J’ai un poème et une cicatrice. De ma lèvre inférieure jusqu’au
tréfonds de ma chemise, il y a cette empreinte de l’histoire, cette
marque indélébile que je m’efforce de recouvrir de mon écharpe afin
d’en épargner la vue à ceux qui croisent ma route. Quant au poème, il
me hante comme une musique entêtante, ses mots rampent dans mon crâne
d’où ils voudraient sortir pour dire leur douleur au monde. Poème et
cicatrice font partie de moi au même titre que mes jambes, mes bras
ou mes omoplates. Je ne me sens pas tenu de les examiner pour savoir
qu’ils existent. J’ai seulement appris à essayer de les oublier.

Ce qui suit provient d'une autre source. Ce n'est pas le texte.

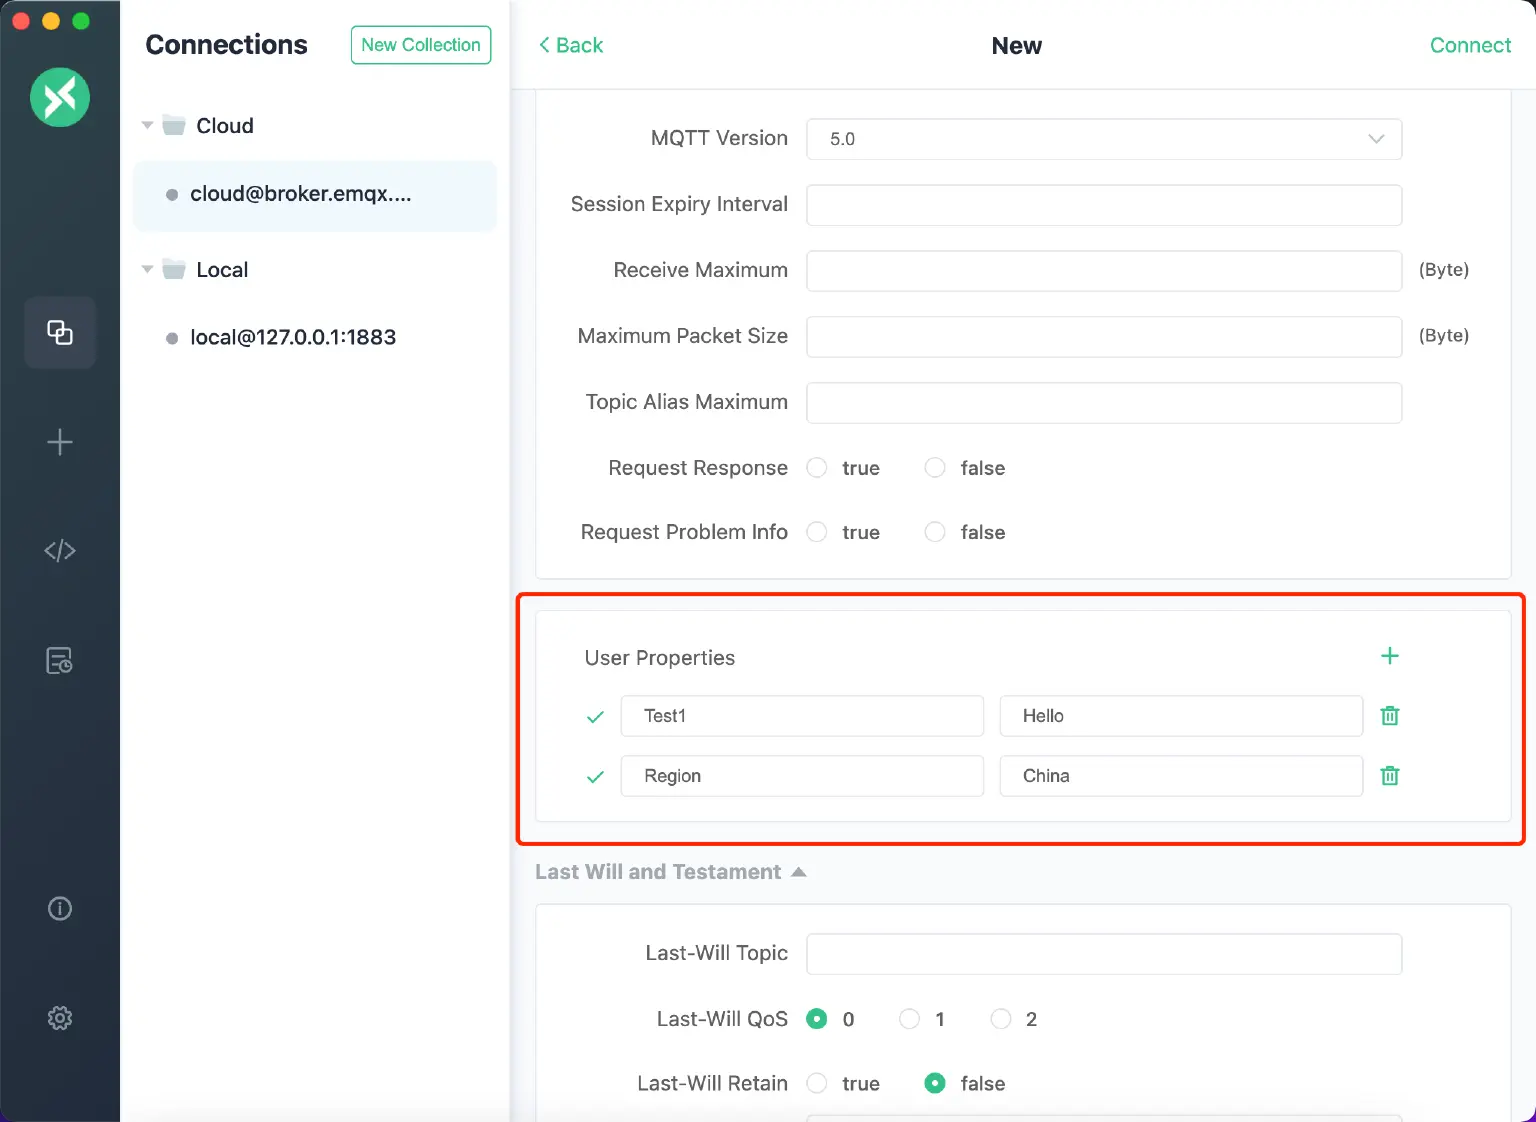Open the Script editor icon
Screen dimensions: 1536x1122
pos(60,549)
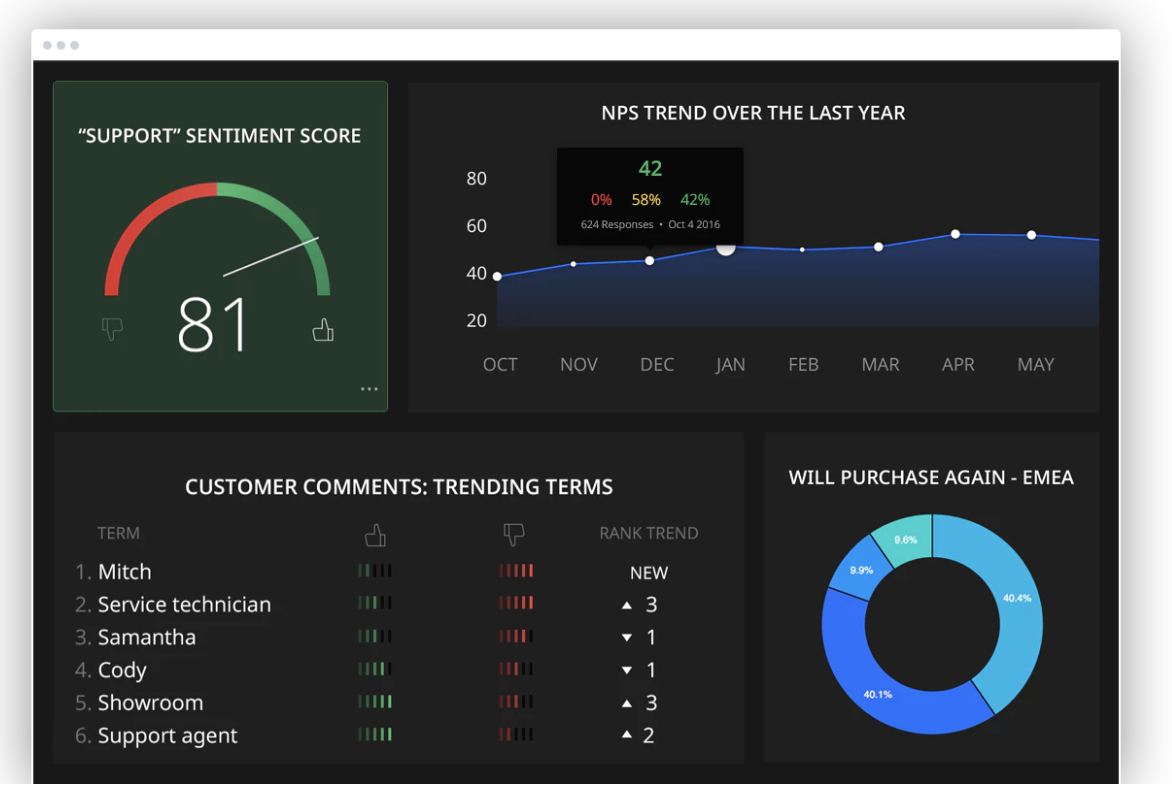Click the December data point on NPS line
1172x798 pixels.
pos(650,261)
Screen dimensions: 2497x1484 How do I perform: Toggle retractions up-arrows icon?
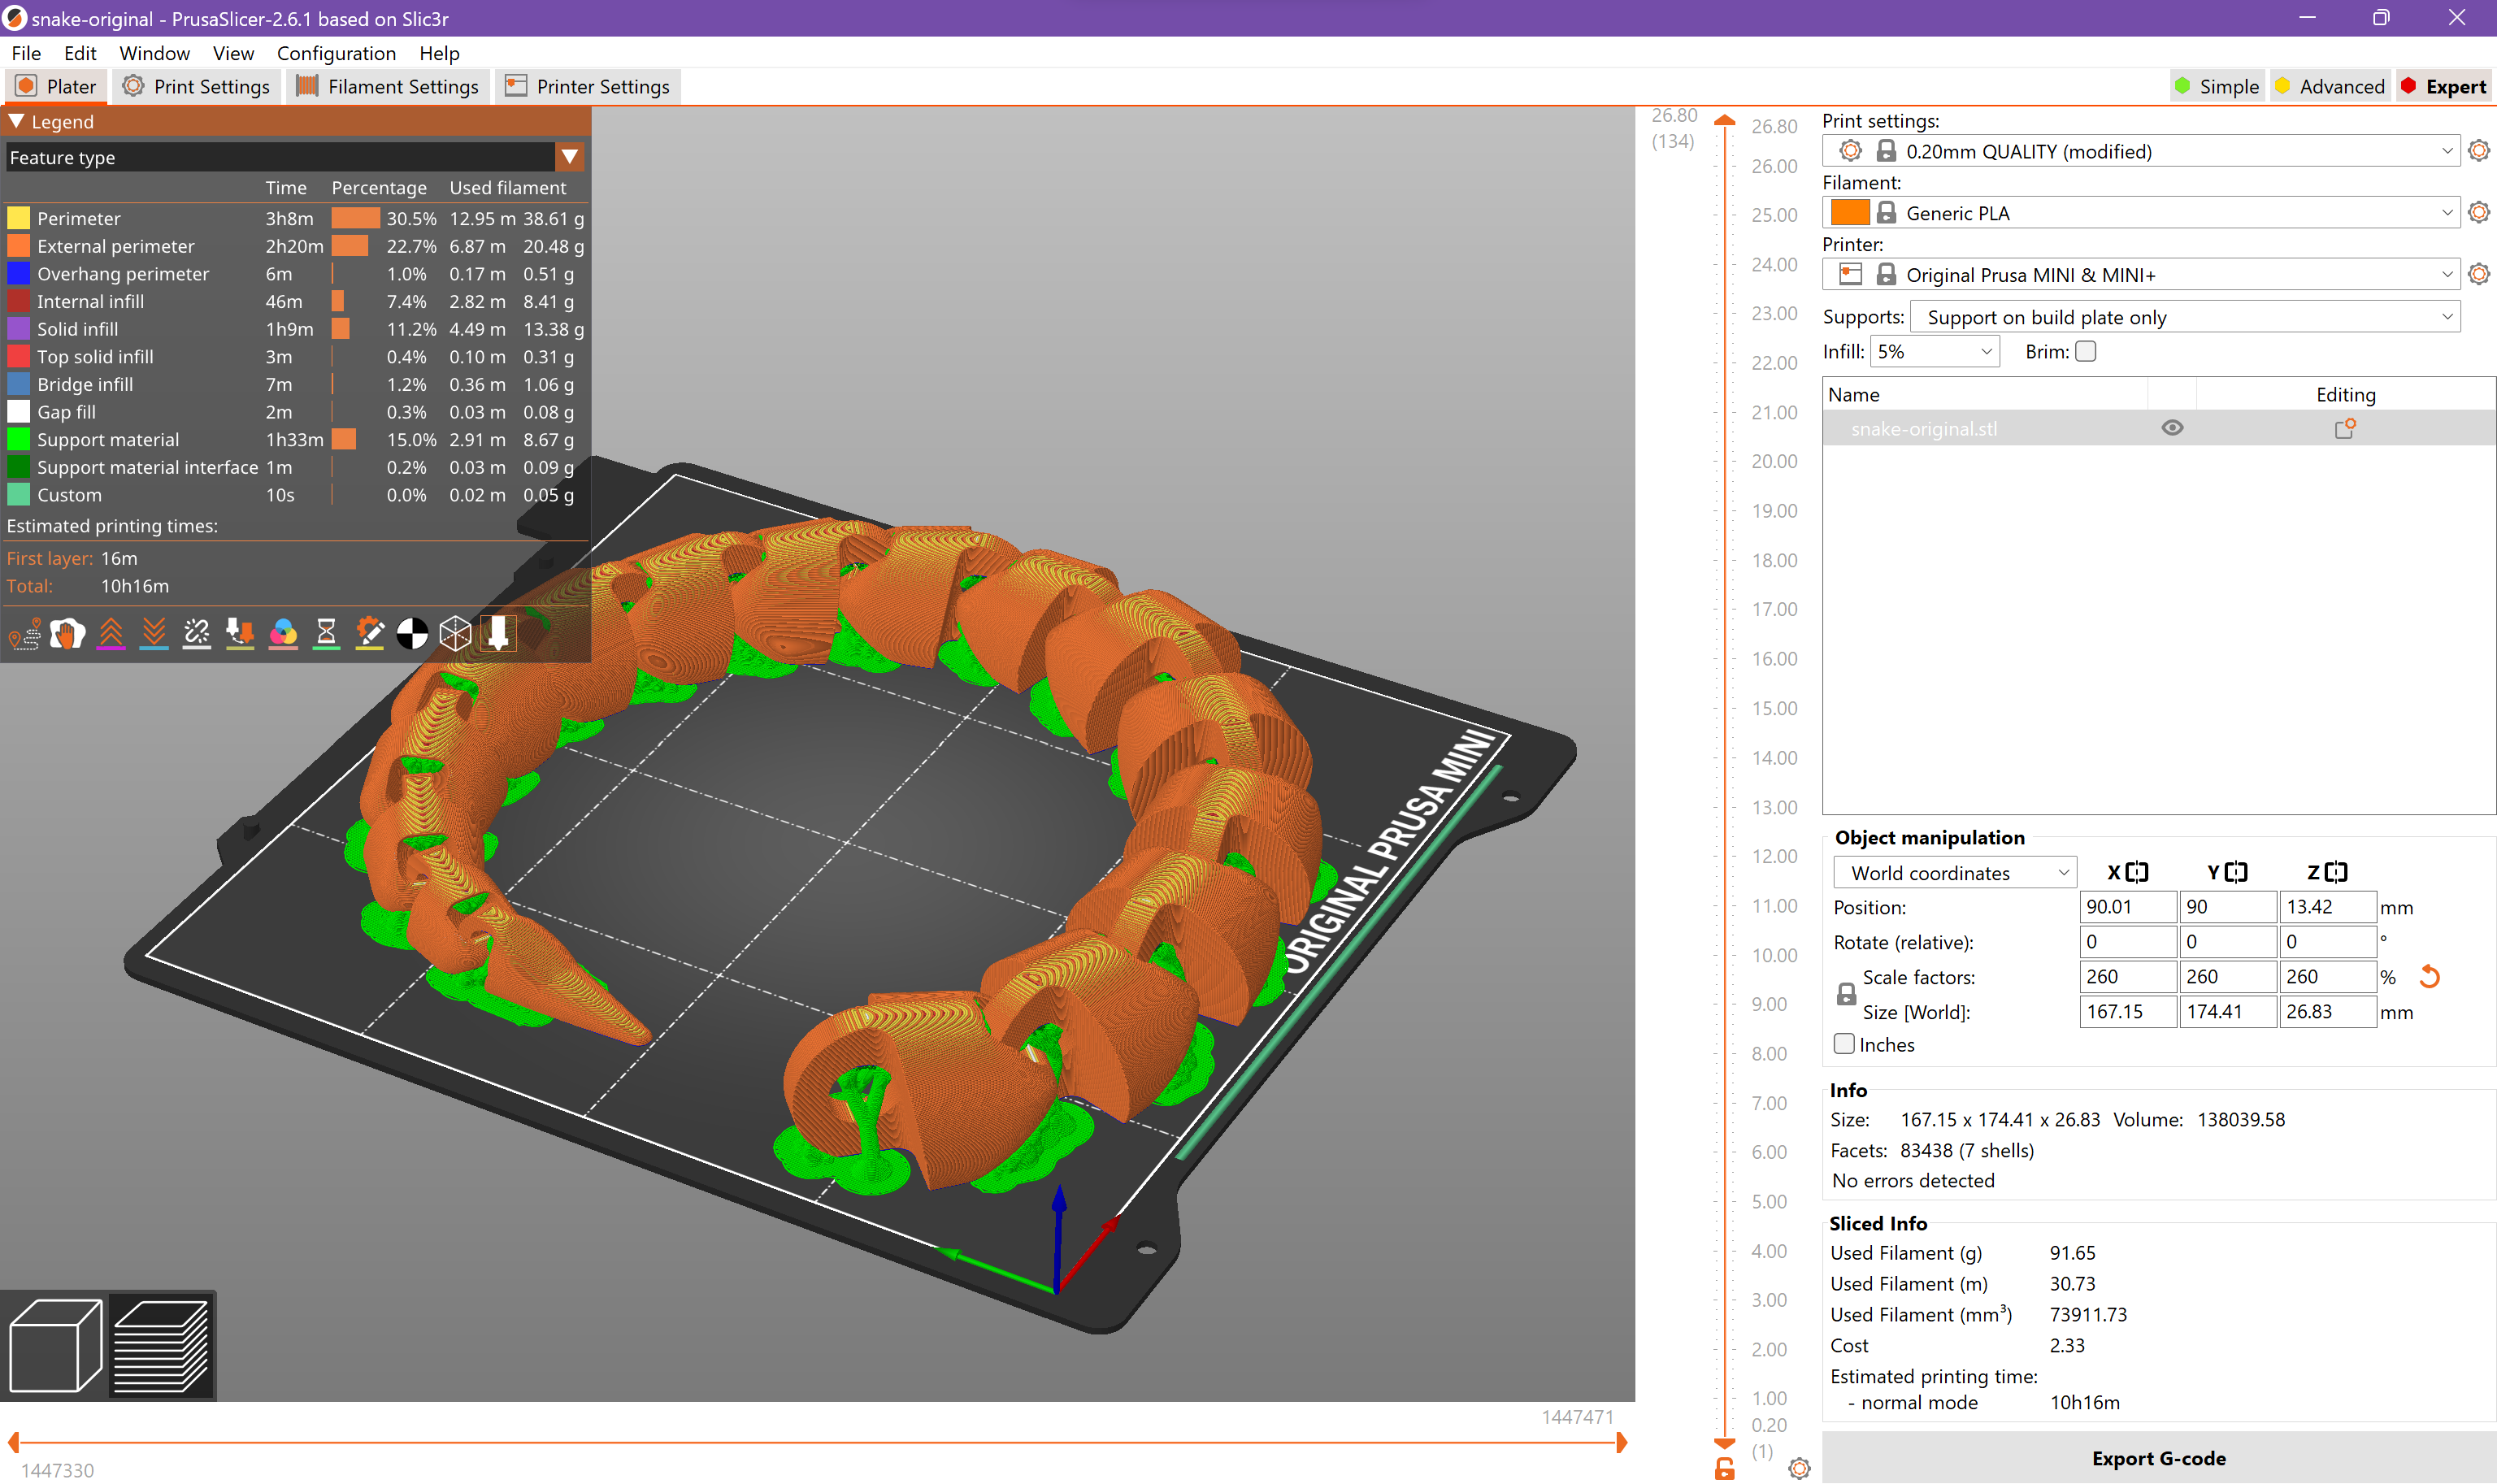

Le visage dissimulé derrière une écharpe, dont il ne soulève qu’un coin pour boire ou pour manger, le personnage central d’«Une bouche sans personne» mène une vie routinière et essentiellement solitaire, pour ne pas exposer ses secrets ni sa cicatrice. Dans l’entreprise où il exerce le métier rassurant de comptable, il fuit la convivialité artificielle des relations entre collègues, et décourage toute amorce de relation en se réfugiant dans son petit bureau derrière des colonnes de chiffres.